[INFORMATION SHOWN — start]
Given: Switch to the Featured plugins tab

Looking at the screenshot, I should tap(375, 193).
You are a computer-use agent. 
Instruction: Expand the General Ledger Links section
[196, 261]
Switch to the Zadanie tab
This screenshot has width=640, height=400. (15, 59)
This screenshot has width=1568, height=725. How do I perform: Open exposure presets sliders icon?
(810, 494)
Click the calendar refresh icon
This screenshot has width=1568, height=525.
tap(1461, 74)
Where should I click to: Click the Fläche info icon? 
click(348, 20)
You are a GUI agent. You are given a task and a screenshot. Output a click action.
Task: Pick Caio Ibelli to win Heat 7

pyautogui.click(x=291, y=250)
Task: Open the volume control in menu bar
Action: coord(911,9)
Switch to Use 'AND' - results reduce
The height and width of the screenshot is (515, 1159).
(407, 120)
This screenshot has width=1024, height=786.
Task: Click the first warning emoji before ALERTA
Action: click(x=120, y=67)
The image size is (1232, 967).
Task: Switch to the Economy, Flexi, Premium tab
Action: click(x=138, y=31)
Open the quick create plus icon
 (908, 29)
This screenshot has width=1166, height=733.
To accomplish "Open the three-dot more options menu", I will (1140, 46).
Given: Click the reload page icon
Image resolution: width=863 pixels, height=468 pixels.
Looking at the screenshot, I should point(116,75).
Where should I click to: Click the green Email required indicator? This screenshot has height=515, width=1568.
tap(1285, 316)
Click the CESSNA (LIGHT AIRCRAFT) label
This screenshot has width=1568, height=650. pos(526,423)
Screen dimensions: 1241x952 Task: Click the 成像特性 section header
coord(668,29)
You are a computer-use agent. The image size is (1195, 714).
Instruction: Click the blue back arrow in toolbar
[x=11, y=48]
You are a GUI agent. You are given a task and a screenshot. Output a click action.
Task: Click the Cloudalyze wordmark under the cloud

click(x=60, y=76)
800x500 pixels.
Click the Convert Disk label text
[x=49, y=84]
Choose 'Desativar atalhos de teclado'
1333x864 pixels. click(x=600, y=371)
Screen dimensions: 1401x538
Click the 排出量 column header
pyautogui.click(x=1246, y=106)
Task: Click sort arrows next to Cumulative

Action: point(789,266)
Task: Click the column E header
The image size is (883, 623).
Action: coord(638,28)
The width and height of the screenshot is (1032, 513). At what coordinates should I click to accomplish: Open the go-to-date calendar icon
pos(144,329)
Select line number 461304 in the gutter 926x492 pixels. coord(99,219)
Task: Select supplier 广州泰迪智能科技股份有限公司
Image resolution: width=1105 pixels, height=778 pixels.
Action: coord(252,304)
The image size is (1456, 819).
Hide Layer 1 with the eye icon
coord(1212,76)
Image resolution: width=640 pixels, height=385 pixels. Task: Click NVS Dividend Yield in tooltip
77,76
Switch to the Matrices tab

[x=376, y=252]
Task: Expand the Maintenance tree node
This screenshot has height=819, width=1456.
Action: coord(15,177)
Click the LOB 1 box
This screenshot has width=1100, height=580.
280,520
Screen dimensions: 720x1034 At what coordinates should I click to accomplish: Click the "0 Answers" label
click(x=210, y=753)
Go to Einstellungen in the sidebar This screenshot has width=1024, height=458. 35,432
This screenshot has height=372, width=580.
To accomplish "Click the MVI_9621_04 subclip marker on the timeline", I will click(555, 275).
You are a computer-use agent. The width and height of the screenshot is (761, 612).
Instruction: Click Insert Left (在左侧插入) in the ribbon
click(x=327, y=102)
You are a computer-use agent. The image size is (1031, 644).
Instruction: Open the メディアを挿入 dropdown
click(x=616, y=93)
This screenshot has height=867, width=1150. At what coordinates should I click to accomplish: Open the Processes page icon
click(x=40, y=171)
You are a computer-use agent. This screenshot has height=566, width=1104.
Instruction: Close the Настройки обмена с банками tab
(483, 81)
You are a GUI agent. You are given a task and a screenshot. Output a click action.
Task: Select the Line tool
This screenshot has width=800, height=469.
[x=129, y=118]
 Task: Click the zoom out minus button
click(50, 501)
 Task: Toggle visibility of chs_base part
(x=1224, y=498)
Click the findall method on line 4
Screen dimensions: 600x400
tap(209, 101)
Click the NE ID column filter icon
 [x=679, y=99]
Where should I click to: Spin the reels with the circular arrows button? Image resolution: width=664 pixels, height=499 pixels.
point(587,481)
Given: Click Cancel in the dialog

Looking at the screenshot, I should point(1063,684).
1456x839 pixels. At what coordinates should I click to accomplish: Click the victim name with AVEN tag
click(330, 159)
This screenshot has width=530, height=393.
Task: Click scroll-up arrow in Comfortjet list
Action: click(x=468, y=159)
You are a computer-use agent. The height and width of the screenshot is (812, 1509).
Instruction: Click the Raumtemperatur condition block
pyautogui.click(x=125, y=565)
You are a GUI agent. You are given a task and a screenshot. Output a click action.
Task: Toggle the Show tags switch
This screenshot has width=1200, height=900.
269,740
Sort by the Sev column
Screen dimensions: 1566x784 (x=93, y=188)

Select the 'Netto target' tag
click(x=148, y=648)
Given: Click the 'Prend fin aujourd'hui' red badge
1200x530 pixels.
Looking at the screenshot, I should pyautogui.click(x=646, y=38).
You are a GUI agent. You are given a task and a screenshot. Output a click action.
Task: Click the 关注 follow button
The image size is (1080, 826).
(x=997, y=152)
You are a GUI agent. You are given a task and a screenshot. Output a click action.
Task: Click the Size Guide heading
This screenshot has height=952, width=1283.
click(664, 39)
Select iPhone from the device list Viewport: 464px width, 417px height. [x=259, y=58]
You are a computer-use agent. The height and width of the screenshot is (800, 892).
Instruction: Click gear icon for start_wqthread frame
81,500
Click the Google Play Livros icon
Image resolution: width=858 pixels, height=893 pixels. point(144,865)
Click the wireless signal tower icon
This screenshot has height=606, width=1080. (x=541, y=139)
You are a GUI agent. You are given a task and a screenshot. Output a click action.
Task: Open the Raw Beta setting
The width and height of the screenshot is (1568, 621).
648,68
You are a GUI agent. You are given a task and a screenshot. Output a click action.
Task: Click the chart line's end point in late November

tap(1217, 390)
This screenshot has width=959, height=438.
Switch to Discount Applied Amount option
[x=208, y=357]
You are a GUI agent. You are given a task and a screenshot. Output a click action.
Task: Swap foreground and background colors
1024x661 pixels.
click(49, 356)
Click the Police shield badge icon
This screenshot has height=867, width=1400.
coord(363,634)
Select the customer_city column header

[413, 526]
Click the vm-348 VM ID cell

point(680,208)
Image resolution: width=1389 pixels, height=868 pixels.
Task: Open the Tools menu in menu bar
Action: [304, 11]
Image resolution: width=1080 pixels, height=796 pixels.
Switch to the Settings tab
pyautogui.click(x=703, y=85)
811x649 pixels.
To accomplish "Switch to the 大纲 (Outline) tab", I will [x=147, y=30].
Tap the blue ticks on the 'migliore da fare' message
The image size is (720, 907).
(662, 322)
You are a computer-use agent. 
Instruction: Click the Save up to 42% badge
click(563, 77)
[INFORMATION SHOWN — finish]
> _EXERCISE GOAL_: Copy the stretch of the records above that runs from the line with "Task: Click the Cloudalyze" through the line with "The image size is (1456, 819).". Both end lines belong in the copy, and nothing else does.

> _SOLVED PROBLEM_:
Task: Click the Cloudalyze wordmark under the cloud

click(x=60, y=76)
800x500 pixels.
Click the Convert Disk label text
[x=49, y=84]
Choose 'Desativar atalhos de teclado'
1333x864 pixels. click(x=600, y=371)
Screen dimensions: 1401x538
Click the 排出量 column header
pyautogui.click(x=1246, y=106)
Task: Click sort arrows next to Cumulative

Action: point(789,266)
Task: Click the column E header
The image size is (883, 623).
Action: coord(638,28)
The width and height of the screenshot is (1032, 513). At what coordinates should I click to accomplish: Open the go-to-date calendar icon
pos(144,329)
Select line number 461304 in the gutter 926x492 pixels. coord(99,219)
Task: Select supplier 广州泰迪智能科技股份有限公司
Image resolution: width=1105 pixels, height=778 pixels.
Action: coord(252,304)
The image size is (1456, 819).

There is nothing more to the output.